The effect of the new Section 114A,in force since 1983,is that where the question before the court is whether intercourse between a man and a woman was with consent,and the woman states in court that it was against her consent,the court shall presume there was no consent. Thus,the burden of proof is shifted to the accused. If he is not able to prove that there was consent,he becomes guilty. The new provision applies to incidents of rape committed by a police officer,jail management or hospital staff with a woman under their custody or care,a doctor with his patient,gang rapes,and rape committed on pregnant ladies. The basic premise is that women under these circumstances are not able to put up sufficient resistance against sexual assault.
If we look at the conviction rate of such offences,the situation has hardly improved. The prosecution still has to prove every case beyond reasonable doubt and to establish proof of the sexual act in such cases. The common method of establishing intercourse between the victim and the rapist is the presence of sperm. However,in certain cases,even with the victim stating that she denied consent,the accused were acquitted because the prosecution could not establish the individuality of the sperm. The credibility of the womans consent is sometimes questioned and ultimately discarded on minor contradictions. Under such circumstances,seeking a conviction becomes a difficult task.
The matching of DNA is the only proof that can be said to be conclusive. Therefore,the foreign material,whether semen or blood (of the accused),collected from the person of the victim should be matched with the blood sample collected after the accused is arrested. Although the criminal procedure code (Section 164A) now makes it mandatory for the medical practitioner examining the victim to collect material for DNA profiling,this has not been implemented on account of lack of knowledge and resources. Not all state forensic science laboratories in the country have DNA testing facilities and each test is expensive. Unless such facilities are available in each state and enforcement agencies are given sufficient funds,legal provisions will continue to remain dormant.
It is also surprising that the CrPC provides that the copy of the decision of the session court cases shall go to the district magistrate whereas the public at large is of the impression that the police is responsible for not filing appeals with the higher courts. The High Court Rules and Order (Criminal) also contain similar provisions. Theoretically,the police have no say in filing revisions and appeals in criminal cases. These provisions ought to be suitably amended to allow the police to analyse court orders and file appeals and revisions in higher courts after seeking the prosecutions advice.

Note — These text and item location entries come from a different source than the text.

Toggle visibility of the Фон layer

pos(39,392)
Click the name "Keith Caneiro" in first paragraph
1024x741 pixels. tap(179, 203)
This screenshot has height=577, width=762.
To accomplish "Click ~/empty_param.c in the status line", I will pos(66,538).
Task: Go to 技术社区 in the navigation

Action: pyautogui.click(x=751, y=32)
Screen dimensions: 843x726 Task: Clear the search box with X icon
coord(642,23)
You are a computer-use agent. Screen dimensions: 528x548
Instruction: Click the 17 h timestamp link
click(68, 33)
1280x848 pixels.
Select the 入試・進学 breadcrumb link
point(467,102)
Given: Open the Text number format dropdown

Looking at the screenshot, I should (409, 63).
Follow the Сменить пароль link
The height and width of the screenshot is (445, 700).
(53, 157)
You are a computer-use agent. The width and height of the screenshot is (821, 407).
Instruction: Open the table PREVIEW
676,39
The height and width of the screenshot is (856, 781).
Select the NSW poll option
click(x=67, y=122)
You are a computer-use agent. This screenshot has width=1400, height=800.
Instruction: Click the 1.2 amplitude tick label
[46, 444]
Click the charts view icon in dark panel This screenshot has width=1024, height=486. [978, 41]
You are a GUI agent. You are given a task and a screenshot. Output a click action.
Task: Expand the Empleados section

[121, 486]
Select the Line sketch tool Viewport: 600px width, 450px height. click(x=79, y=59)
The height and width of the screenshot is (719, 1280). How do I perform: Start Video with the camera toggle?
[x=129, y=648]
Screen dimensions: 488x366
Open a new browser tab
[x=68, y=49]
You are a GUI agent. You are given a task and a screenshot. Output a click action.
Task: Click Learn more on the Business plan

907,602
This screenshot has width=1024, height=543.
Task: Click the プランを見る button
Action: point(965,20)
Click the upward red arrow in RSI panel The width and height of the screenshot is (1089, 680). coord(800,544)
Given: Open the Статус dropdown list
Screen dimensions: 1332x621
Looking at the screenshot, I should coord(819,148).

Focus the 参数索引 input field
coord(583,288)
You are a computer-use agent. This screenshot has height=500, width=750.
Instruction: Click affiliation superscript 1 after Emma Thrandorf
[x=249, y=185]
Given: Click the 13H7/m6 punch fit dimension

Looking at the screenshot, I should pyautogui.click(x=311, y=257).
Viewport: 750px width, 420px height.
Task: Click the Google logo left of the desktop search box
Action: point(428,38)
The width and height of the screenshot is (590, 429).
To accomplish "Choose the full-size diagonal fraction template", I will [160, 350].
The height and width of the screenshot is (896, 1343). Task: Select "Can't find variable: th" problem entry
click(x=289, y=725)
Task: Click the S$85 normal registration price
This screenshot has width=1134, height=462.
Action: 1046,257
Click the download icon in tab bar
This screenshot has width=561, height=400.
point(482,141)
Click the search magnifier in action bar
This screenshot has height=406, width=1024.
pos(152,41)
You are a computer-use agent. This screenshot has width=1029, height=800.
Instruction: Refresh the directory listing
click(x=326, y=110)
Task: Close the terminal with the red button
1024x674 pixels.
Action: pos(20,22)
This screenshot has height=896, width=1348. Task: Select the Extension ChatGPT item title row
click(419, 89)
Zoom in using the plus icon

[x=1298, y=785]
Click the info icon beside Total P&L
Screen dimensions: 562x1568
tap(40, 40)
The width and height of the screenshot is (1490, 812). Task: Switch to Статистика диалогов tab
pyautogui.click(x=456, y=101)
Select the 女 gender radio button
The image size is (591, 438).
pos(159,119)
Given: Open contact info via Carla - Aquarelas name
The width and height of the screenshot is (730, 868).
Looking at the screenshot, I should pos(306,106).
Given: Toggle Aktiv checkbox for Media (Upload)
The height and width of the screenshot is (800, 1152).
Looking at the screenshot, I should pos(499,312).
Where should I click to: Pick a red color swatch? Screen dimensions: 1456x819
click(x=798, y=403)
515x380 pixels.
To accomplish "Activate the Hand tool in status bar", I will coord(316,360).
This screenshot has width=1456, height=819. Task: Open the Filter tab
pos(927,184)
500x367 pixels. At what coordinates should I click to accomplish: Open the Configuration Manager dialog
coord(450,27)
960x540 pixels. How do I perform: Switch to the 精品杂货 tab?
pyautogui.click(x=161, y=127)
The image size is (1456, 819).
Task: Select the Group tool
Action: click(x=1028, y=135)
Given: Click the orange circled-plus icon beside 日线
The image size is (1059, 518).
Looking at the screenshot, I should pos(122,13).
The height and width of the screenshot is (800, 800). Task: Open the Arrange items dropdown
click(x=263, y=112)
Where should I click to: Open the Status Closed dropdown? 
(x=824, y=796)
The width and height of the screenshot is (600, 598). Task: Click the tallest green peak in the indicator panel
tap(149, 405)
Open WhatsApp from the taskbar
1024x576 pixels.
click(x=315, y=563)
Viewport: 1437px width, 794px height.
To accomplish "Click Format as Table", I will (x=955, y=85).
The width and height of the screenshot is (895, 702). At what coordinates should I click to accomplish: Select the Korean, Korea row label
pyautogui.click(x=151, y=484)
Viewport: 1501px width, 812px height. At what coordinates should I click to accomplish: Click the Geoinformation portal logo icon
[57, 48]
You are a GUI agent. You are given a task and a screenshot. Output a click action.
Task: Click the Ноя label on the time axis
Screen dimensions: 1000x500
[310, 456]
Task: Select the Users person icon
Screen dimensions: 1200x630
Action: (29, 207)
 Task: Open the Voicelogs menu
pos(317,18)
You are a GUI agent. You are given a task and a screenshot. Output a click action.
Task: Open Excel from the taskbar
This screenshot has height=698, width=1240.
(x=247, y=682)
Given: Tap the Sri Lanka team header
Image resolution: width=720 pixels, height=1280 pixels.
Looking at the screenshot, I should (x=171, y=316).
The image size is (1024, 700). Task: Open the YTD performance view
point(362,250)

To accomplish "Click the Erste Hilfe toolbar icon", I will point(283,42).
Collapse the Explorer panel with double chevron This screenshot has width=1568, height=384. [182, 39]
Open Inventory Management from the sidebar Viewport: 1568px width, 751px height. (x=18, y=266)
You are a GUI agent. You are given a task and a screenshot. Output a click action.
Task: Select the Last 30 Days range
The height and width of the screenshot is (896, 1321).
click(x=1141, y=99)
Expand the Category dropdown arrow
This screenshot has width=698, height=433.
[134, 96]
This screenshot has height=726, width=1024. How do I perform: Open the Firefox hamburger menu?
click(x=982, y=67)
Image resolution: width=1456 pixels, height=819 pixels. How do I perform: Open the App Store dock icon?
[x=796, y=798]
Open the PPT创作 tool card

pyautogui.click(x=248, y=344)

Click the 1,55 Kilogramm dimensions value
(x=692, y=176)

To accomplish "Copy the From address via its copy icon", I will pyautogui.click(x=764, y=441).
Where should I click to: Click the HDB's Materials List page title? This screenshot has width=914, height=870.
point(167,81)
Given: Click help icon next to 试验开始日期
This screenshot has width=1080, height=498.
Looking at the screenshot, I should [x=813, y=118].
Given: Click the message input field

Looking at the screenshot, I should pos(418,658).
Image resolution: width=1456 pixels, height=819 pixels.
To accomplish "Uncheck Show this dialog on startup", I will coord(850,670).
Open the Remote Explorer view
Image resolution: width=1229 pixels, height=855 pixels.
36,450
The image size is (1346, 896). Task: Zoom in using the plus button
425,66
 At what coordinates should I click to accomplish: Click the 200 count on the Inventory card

The latest amendment to the CrPC proposes that the reports of sexual assault and outraging modesty shall only be recorded,as far as possible,by a woman police officer. This is welcome,but the amendment will be effective only if the country has sufficient woman police officers to record such reports. The National Crime Records Bureaus statistics for 2011 indicate that women constitute only 6.5 per cent of the total police force in the country. The total number of senior policewomen is only 8,263 against 14,042 police stations in the country. Further,three states Maharashtra,Tamil Nadu and Delhi have more than half of these officers. In order to have at least one female police officer in each police station on an average,their strength must be more than doubled. Gender sensitisation for the judiciary,prosecution and police should be pursued simultaneously. Unless these structural changes in the criminal justice system are made,every amendment will continue to remain a mute spectator to the status quo.